Appendix IV. Archæological Excursions In The Delta.
(1) Tel el-Yehudîyeh or Onion.—Take the train from Cairo at 10 a.m., reaching Shibîn el-Qanâter at 12.25. Leave Shibîn el-Qanâter at 5.57 p.m., reaching Cairo at 6.50. Donkeys can be procured at Shibîn, but it is a pleasant walk of a mile and a half through the fields (towards the south-east) to the Tel. There is a café at Shibîn adjoining the station, but it is advisable to take lunch from Cairo.
(2) Kôm el-Atrib or Athribis.—The mounds lie close to the station of Benha el-´Asal, north-east of the town, and can easily be explored between two trains.

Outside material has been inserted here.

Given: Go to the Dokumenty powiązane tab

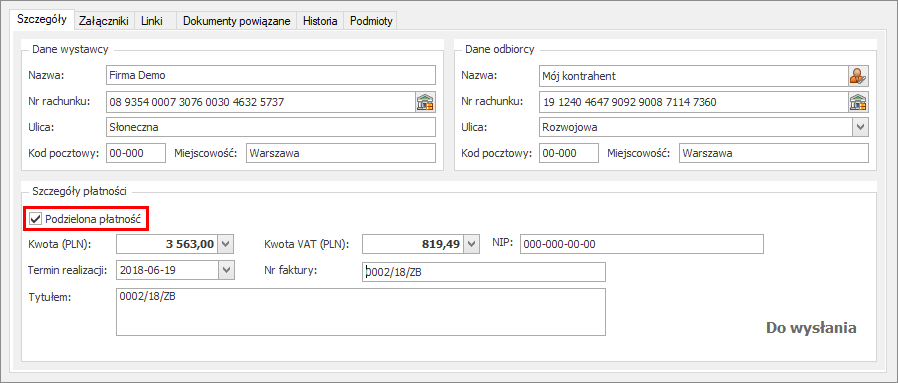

All trains between Cairo and Alexandria stop at Benha.
(3) Naukratis.—The mounds of Naukratis (Kôm Qa´if) lie nearly five miles due west of the station of Teh el-Barûd on the line between Cairo and Alexandria, where all trains stop except the express. The first half of the walk is along a good road under an avenue of trees, but after a village is reached it leads through fields. Donkeys are not always to be had at Teh el-Barûd. The low mounds west of the station are not earlier than the Roman period.
(4) Kanôpos or Aboukir.—A train leaves the Ramleh station at Alexandria at 7.40 a.m., and reaches Aboukir at 10.42 a.m., returning from Aboukir at 4.42 p.m. It is a short walk northwards from the station to the temple of Zephyrion discovered by Daninos Pasha in 1891. Then [pg 332] walk eastward along the shore, where the rocks have been cut into baths and numerous relics of antiquity lie half-covered by the waves.
(5) The Monument of Darius, near Suez.—A ride of rather more than five miles through the desert north of Suez along the line of the Freshwater Canal brings us to the fragments of one of the granite stelæ erected by Darius to commemorate his re-opening of the Canal between the Red Sea and the Nile. Traces of the cuneiform and hieroglyphic inscriptions can still be detected upon some of them. The stelæ were erected at certain intervals along the line of the Canal, and the remains of three others of them have been found, on a mound one kilometre south of Tel el-Maskhûtah or Pithom, a little to the east of the station of the Serapeum on the Suez Canal, and on the side of a mound between the 61st kilometre of the Canal and the telegraphic station of Kabret. From Ismailîyeh to Tel el-Maskhûtah is a ride across the desert of eleven miles.